Lo mismo podemos pensar con otras clases de arribistas que promueven otro tipo
de capitales. Por ejemplo, el capital guerrero: siempre habrá agentes que, con
su capacidad de riesgo y sacrificio, elevarán las condiciones de pertenencia al
campo político. La clave es que estos individuos tienen una escala de preferencias
y que actúan –con éxito o no, es harina de otro costal- siempre con idéntico
tenor.
Pero si la idea de retribuciones militantes
tiene valor procede de su capacidad de explicar el compromiso de agentes
guiados por considerandos no exclusivamente instrumentales: porque sus cálculos
son ambiguos, porque anteponen consideraciones morales a consideraciones
instrumentales. Puede ser que, a posteriori, el analista encuentre que, debido
a que los entornos premian a esos agentes, estos podrían ascender. Lo cual
supone dos cosas: que esos entornos existen y que motivan a los individuos.
Ambas afirmaciones deben detallarse empíricamente, pues podría suceder que la
posibilidad teórica no tuviese correspondencia empírica.

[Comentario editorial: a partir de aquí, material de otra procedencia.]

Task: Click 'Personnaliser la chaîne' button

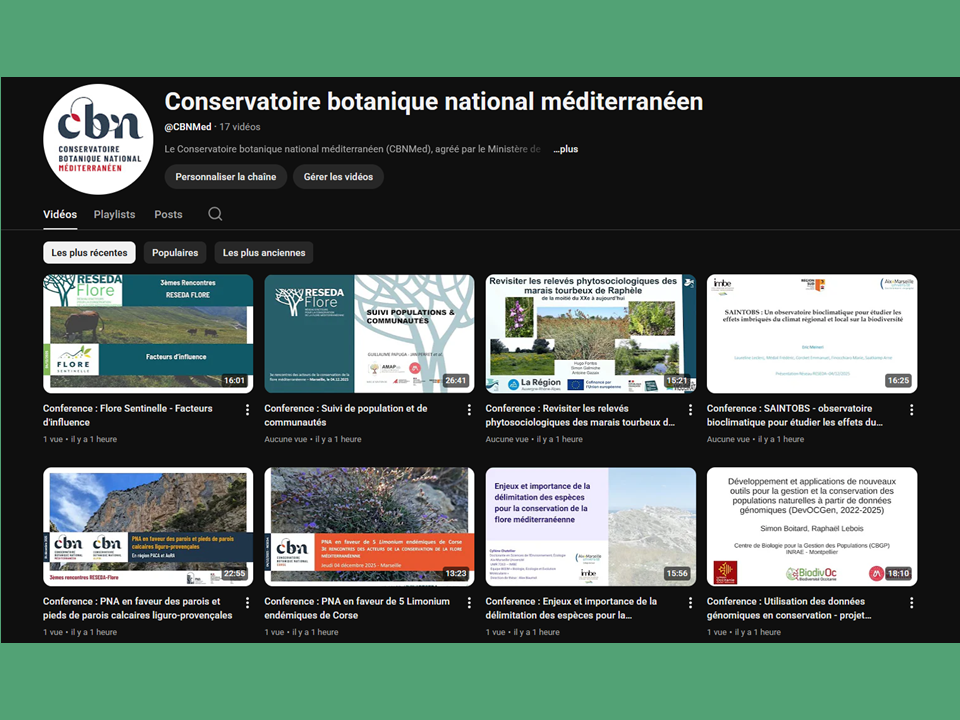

La mejor descripción de esta segunda
posibilidad se encuentra en la descripción, propuesta por Antoni Domènech (en
su nunca suficientemente alabado primer libro) de la tangente ática en la
relación de los bienes privados y públicos. ¿En qué consiste? Un agente
considera que, la condición para su bien íntimo, es comportarse cívicamente y
colaborar con sus conciudadanos. Tal y como gobiernas a los otros así te
gobiernas a ti mismo. Quien se burla de los demás, quien juega con ellos,
acabará 1) siendo burlado 2) percibiéndose como un ciudadano indigno: según
Aristóteles, como una bestia o un dios, alguien que, por su excepcionalidad, no
merece estar en la ciudad. Para
sentirse digno, bien consigo mismo, no al nivel de una bestia o no delirando
ser un dios, el individuo pretende colaborar lealmente alrededor de valores compartidos.
Un observador exterior podrá contemplar, a posteriori, que así obtiene más
beneficios que persiguiendo manipular, pero son subproductos de la acción: se
logran única y exclusivamente porque no se buscan.
Considero que la economía de los bienes
simbólicos de Bourdieu es un intento de reconstruir cómo funcionan los
intercambios cuando no son explícitos, cuando los individuos no
esperan recompensas de sus acciones y, sin embargo, gracias a estas, los tienen. Integra, por tanto, a la tangente ática como un ejemplo de economía de los bienes
simbólicos. Pongo otro ejemplo. Ortega señalaba: filosofar es irse a discutir a la isla de los
muertos, esto es, con los grandes filósofos que se convierten en el referente
de lo que haces y escribes. Si te restringes a las conversaciones con los
vivos, si buscas agradarles, te conviertes, si lo logras en alguien popular,
como lo son los demagogos. Muy pronto se te olvidará y como filósofo nadie
vendrá a conversar contigo cuando hayas muerto. El bien privado, de quien se siente auténtico filósofo, exige abandonar la sumisión a audiencias degradadas. La comunidad de los filósofos se beneficia de la virtud individual de los miembros
Con todo esto ya entramos en otros
desarrollos (cómo se compagina la teoría de juegos de Domènech con las
descripciones y la teoría de Bourdieu) que exigirían más espacio y me harían perder, aún más,
el hilo; que era: la descripción de dos formas de racionalidad (una con y otra
sin cálculo explícito) y los correspondientes dos niveles en que debe pensarse
la tesis de la retribución política.